Sporting names like Texas Tico, Chili Willas, Chili Fuego, and Bo Bo’s BBQ, cooks served up specialties such as Dixie Chili, South of South of the Border, chili with beans and without beans, vegetarian, Indian Masala style, and authentic Texan. A few were old family favorites and others were experimental inventions.
The Marine Corps team has been entering the chili cook-off for six years. Helping out is one motive. “It’s a Marine thing to do,” said cook Bill Enell. All proceeds from the cook-off go to help the Hogar de Vida, a children’s home in Atenas.
Enell claims that his recipe for Ooh Rah chili is “a secret, but it’s the best chili here.”
Mike Bosley of Bo Bo’s BBQ added cornbread to his chili because “that’s the way my family always ate it” back in Ohio. Texas Tico Red Hot chili was the result of online searches to find the best combination, said Kathy Jones, whose husband Rodney was the cook. Dark-roast coffee was one of the ingredients.

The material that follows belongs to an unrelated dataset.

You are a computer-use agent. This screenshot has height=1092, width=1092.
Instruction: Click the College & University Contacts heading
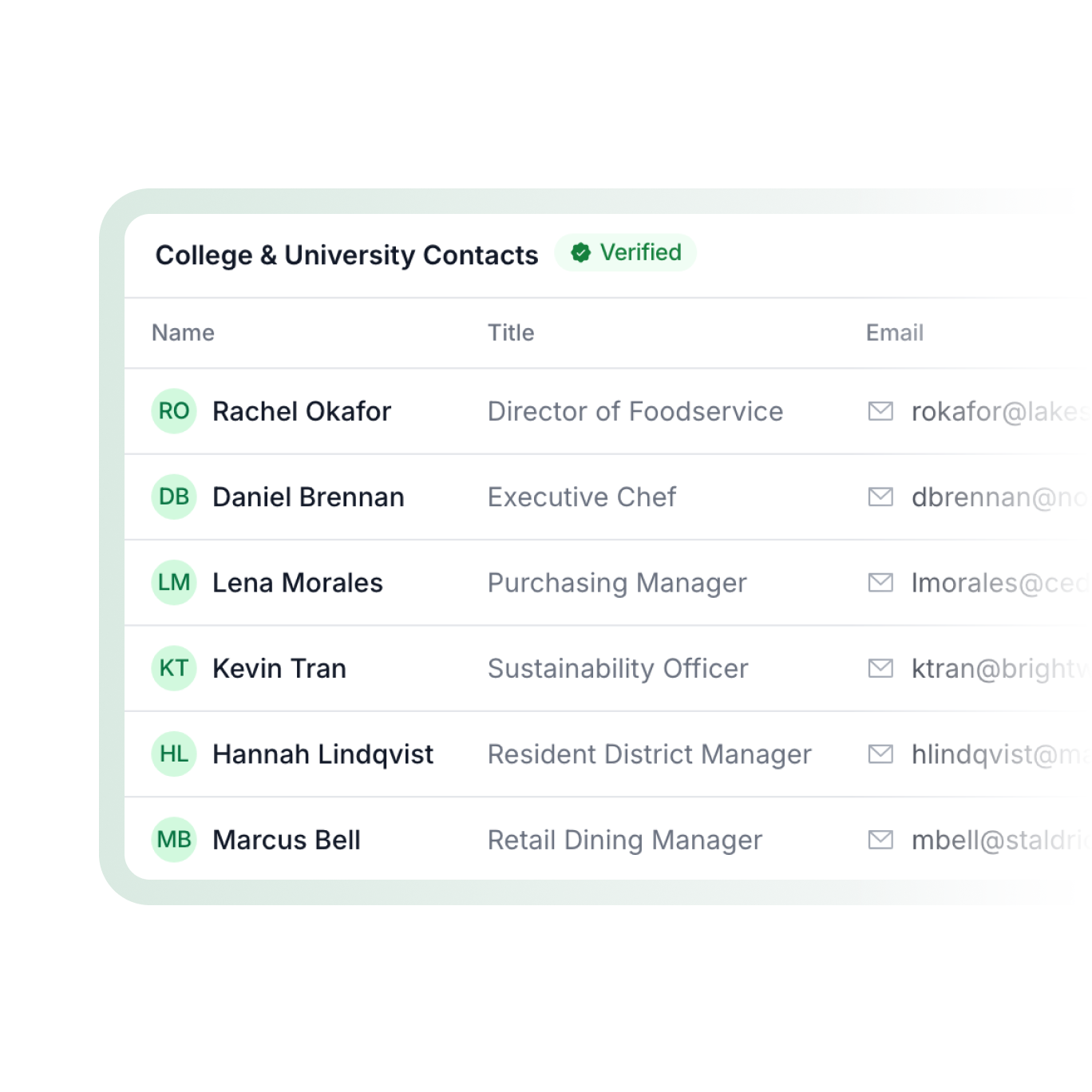click(x=346, y=255)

Bill Cahill’s Dixie chili is improvised: There’s no set recipe and it’s never the same twice, he brags. John Randall of the Atenas Bridge Club never made chili before entering chili cook-offs here, “but it’s a good cause,” he said. He began cooking his meaty chili at four o’clock the day before. (Any bridge players interested in cards or chili can contact him at 8703-9609.)
Raymond Raza borrowed from his native India to make chili masala with lots of unusual spices and flavorings. Chili Willas, the name taken from the word güilas, meaning kids, served his fiery chili dressed in red with matching devil horns.
The cooks started serving at 11 a.m., and the crowds kept coming. And coming. Lines were still forming at 2 p.m. Each person entering the fair grounds at Sabana Larga de Atenas was given a silver bean to deposit in the bean box of their favorite chili. Then, moving along the line, each person was handed a sample cup of chili, 20 samples in all, and voted by dropping the bean in the respective bean box.
It was not just choosing the best chili that brought out the crowd. Music, line dancing, a concert and sales of other food and craft items filled in the day.
The Chili Challenge was started by Kay Costello of Kay’s Gringo Postres in Atenas to settle an argument between her husband Tom and a customer over what makes a “real chili.” Prove it, demanded Kay. And the race was on. It gets bigger every year, so that now its fame has spread beyond Costa Rica.
Although the count’s not in for this year’s Chili Challenge, last year drew over 2,000 chili tasters and raised about $30,000 to help the kids at Hogar de Vida.